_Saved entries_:
....................
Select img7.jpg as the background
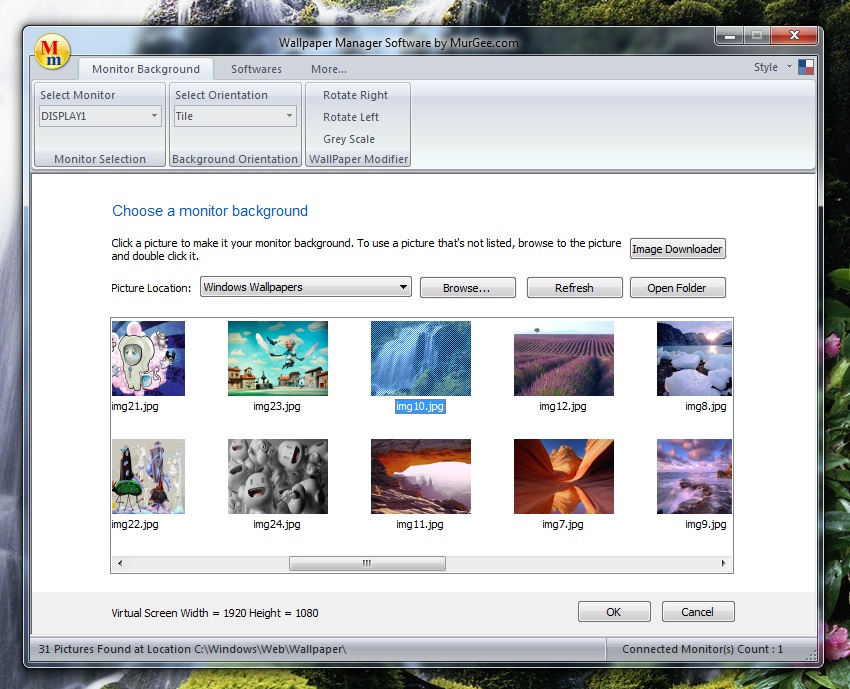point(563,476)
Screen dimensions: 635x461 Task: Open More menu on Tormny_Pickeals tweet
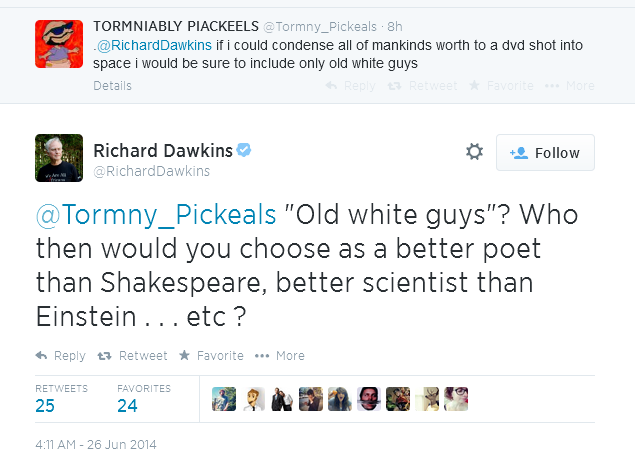[x=569, y=86]
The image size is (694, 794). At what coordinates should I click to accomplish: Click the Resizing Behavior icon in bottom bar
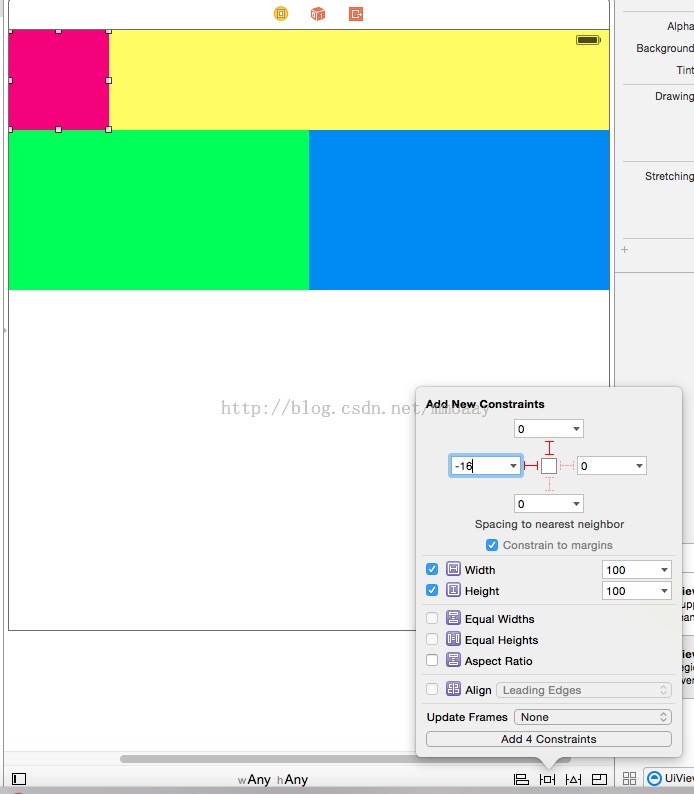(599, 779)
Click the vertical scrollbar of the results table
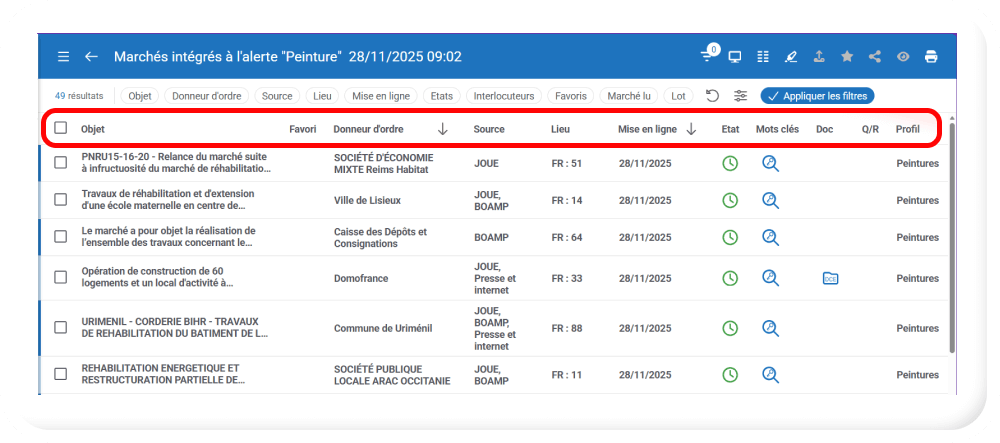 pos(951,240)
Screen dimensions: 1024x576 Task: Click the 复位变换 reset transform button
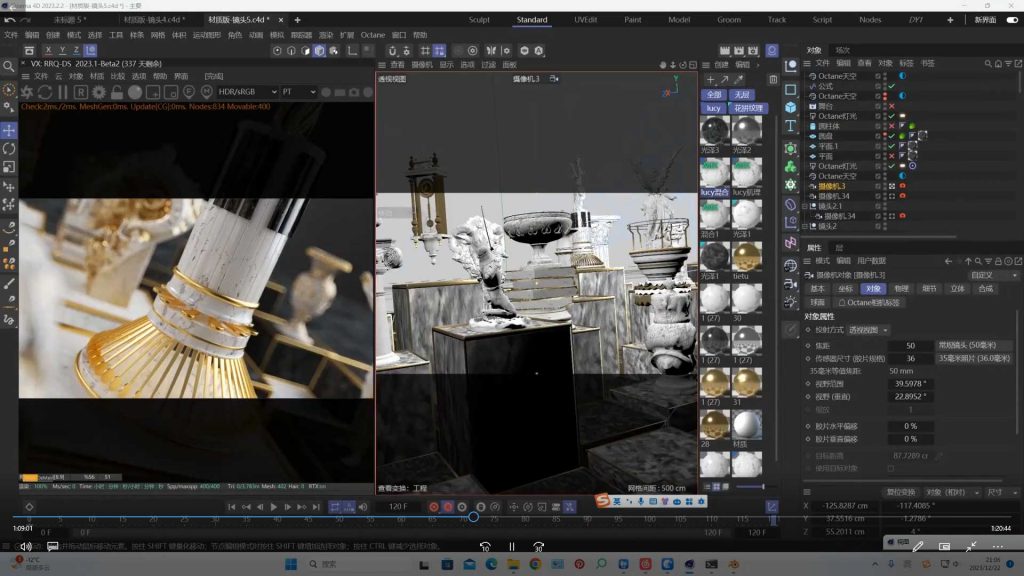point(900,492)
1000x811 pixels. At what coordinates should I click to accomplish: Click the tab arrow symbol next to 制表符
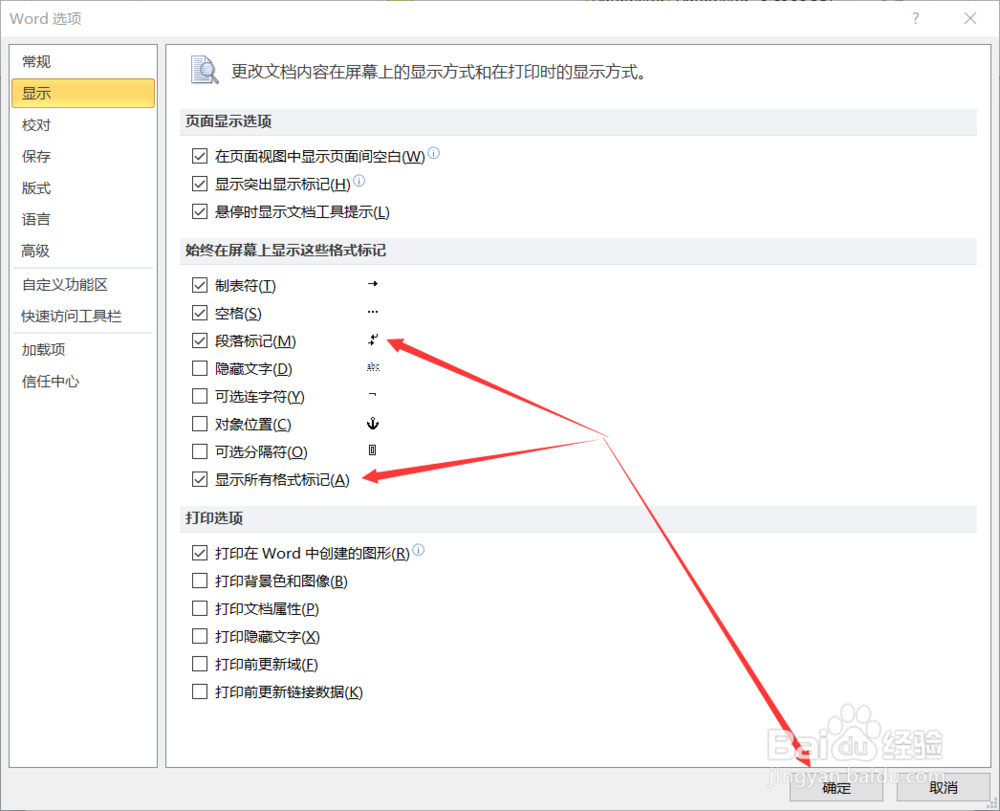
....................
_REQUIREMENT_: Set every record down again verbatim, without pictures.

_SOLUTION TO THIS PROBLEM_:
Select img7.jpg as the background
point(563,476)
Screen dimensions: 635x461 Task: Open More menu on Tormny_Pickeals tweet
[x=569, y=86]
The image size is (694, 794). At what coordinates should I click to accomplish: Click the Resizing Behavior icon in bottom bar
(599, 779)
Click the vertical scrollbar of the results table
 pos(951,240)
Screen dimensions: 1024x576 Task: Click the 复位变换 reset transform button
point(900,492)
1000x811 pixels. At what coordinates should I click to accomplish: Click the tab arrow symbol next to 制表符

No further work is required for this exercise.